There are three major aspects to my research:
1. Mechanism of amyloid toxicity
My research group are studying the potential mechanisms by which the accumulation of protein aggregates can lead to cellular degeneration and loss. We have discovered that the aggregating proteins implicated in Alzheimer's disease, Parkinson's disease, prion disease and late-onset diabetes all have the common ability to generate hydrogen peroxide and, subsequently, hydroxyl free radicals. The proteins involved all appear to do this through key interactions with redox-active transition metal ions, particularly those of iron and copper. Our current hypothesis is that tissue damage caused by the formation of these types of 'reactive oxygen species' could be a common mechanism of cell death in several different protein misfolding disorders.

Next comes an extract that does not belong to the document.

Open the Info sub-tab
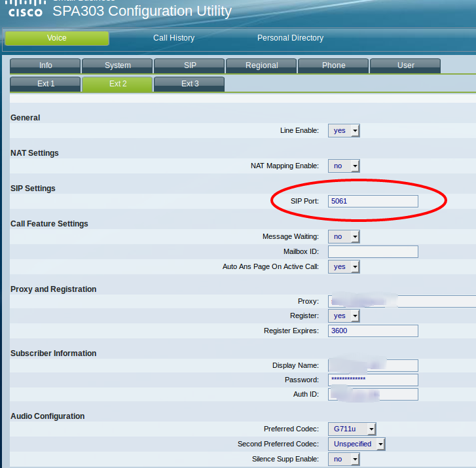(45, 65)
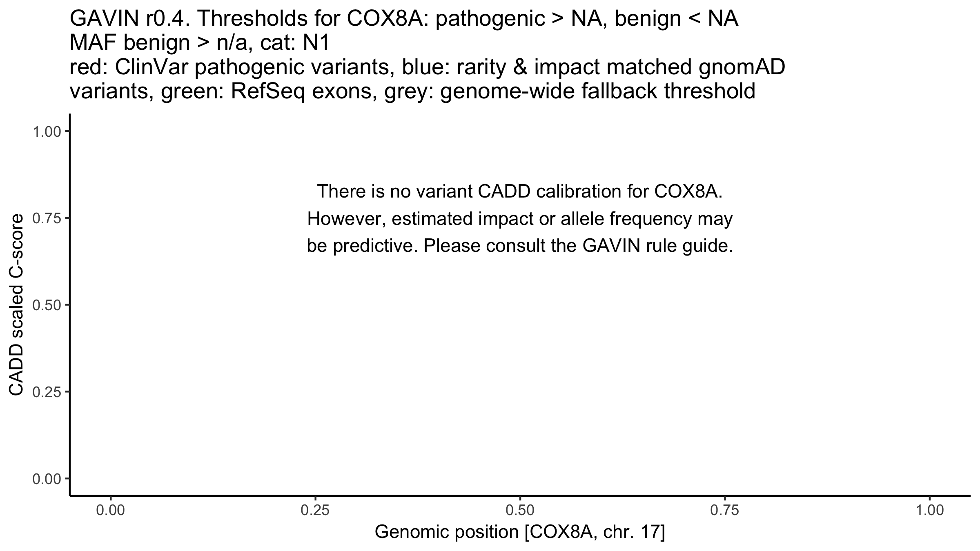Click the plot corner where the axes meet
Viewport: 980px width, 551px height.
(70, 495)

I have recently organised a Biochemical Society Focus Meeting on metals and brain disease.
Our current research in this area is supported by The Alzheimer's Society.

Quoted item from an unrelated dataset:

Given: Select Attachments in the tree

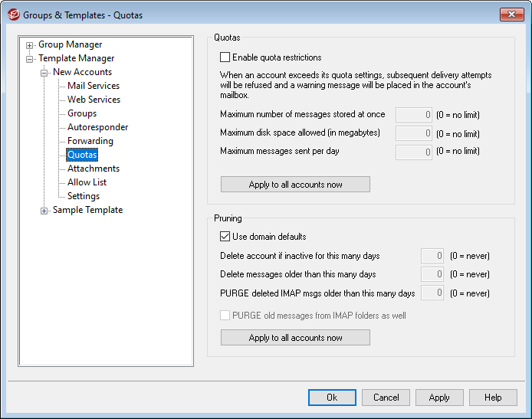Looking at the screenshot, I should tap(94, 169).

2. Amyloid proteins as disease biomarkers
A further aspect of my research is the detection of early protein aggregates, sometimes called soluble oligomers, in body fluids (cerebrospinal fluid and blood) as potential biomarkers for disease. There are two main aspects to this work:
The development of improved diagnostic markers, to allow early detection and consequently improved treatment of disease
The development of molecular markers to enable the tracking of disease progression in already diagnosed patients - this would help to streamline drug testing in clinical trials
Our current research in this area is focussed mainly on two molecular markers called α-synuclein (associated with Parkinson's disease and related disorders) and TDP 43 (associated with motor neuron disease and frontotemporal dementia). We were the first research group to detect the presence of each of these proteins in human blood plasma. Currently we are studying longitudinal changes in α-synuclein in Parkinson's disease (supported by MRC) and we are also part of large European Community (Framework 6) Project called NEUROSCREEN on the development of a multiplex system for simultaneous assay of multiple biomarkers related to neurodegenerative disease. We are also studying biomarkers in motor neuron disease (supported by The George Barton Trust).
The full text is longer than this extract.